- **Exercise**: What lines below hold the string "button"? Copy them all.

——————

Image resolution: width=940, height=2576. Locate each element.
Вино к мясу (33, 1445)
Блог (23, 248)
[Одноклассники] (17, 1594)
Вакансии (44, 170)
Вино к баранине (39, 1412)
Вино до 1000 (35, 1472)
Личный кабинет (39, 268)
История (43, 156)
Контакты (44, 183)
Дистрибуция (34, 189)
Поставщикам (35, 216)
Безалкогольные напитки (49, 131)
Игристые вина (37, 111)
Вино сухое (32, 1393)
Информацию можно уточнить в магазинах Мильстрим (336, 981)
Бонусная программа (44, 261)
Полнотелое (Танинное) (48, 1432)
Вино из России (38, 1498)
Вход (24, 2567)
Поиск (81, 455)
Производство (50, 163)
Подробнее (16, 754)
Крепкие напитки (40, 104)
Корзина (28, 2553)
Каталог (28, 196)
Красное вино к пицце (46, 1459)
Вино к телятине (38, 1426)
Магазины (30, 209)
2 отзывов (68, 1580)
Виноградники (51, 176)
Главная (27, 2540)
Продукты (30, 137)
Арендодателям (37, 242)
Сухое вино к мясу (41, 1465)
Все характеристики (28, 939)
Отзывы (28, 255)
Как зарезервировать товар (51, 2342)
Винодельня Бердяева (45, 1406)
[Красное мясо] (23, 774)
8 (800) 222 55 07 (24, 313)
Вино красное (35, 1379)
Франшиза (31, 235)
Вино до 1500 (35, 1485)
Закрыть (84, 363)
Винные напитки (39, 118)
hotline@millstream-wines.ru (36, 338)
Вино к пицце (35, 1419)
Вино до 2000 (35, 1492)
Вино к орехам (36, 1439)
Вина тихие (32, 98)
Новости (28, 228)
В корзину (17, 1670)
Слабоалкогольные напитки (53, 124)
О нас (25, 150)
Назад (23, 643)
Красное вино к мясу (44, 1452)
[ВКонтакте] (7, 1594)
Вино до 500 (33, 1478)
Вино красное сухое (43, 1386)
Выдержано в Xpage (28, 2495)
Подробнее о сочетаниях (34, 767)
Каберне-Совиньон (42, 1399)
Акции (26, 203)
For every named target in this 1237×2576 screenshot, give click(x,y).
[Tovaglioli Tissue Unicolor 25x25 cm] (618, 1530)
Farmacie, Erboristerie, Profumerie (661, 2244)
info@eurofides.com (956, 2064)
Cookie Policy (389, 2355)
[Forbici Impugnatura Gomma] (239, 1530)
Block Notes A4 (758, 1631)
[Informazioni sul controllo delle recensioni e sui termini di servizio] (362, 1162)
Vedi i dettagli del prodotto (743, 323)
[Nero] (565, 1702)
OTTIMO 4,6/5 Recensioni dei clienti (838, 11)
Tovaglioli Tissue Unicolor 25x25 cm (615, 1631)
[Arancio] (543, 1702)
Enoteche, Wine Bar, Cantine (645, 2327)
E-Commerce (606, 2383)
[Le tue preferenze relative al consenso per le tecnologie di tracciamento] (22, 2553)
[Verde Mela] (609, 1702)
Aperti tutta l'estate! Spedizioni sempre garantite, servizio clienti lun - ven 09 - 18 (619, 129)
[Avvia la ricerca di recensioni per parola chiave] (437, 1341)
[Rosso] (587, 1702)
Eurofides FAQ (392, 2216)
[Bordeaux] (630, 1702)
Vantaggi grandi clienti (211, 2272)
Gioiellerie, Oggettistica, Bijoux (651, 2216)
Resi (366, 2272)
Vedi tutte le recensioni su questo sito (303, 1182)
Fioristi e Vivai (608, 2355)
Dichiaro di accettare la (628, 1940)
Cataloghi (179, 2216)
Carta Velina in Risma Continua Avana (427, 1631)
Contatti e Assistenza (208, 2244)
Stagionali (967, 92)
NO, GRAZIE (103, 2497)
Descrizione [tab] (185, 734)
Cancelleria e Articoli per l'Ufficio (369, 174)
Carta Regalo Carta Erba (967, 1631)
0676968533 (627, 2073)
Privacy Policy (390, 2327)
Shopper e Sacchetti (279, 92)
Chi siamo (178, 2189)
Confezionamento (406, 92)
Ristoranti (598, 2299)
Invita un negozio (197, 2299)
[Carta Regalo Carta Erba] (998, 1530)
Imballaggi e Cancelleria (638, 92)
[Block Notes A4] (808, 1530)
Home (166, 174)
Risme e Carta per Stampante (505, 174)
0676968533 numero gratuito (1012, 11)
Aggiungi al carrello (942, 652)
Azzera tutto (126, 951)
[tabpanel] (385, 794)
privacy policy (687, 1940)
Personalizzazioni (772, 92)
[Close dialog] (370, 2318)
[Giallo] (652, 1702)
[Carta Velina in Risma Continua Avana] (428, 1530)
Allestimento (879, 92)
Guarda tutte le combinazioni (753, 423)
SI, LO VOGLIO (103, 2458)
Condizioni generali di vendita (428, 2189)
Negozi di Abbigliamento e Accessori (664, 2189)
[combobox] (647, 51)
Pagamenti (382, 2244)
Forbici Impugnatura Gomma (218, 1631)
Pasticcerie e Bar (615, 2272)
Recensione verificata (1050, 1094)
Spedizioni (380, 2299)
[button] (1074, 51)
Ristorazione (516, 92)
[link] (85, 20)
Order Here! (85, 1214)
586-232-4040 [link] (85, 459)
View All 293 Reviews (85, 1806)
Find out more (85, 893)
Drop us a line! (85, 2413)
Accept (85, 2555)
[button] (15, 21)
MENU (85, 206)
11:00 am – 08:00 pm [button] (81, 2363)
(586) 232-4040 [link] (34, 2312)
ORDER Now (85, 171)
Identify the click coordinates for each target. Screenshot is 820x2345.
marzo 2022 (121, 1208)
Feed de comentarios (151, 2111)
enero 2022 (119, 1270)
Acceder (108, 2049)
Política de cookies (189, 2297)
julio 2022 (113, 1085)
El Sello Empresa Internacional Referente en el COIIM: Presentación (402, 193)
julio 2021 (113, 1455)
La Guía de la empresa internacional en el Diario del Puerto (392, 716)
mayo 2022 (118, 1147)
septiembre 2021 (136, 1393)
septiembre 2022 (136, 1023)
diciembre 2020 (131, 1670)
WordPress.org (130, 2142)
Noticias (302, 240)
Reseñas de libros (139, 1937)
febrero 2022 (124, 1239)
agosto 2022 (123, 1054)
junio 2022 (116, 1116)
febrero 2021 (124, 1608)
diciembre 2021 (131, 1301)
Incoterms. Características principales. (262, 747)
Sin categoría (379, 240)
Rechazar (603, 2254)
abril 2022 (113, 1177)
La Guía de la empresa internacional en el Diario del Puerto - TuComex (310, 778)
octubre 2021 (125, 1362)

——————

- **Exercise response**:
[button] (1074, 51)
[button] (15, 21)
11:00 am – 08:00 pm [button] (81, 2363)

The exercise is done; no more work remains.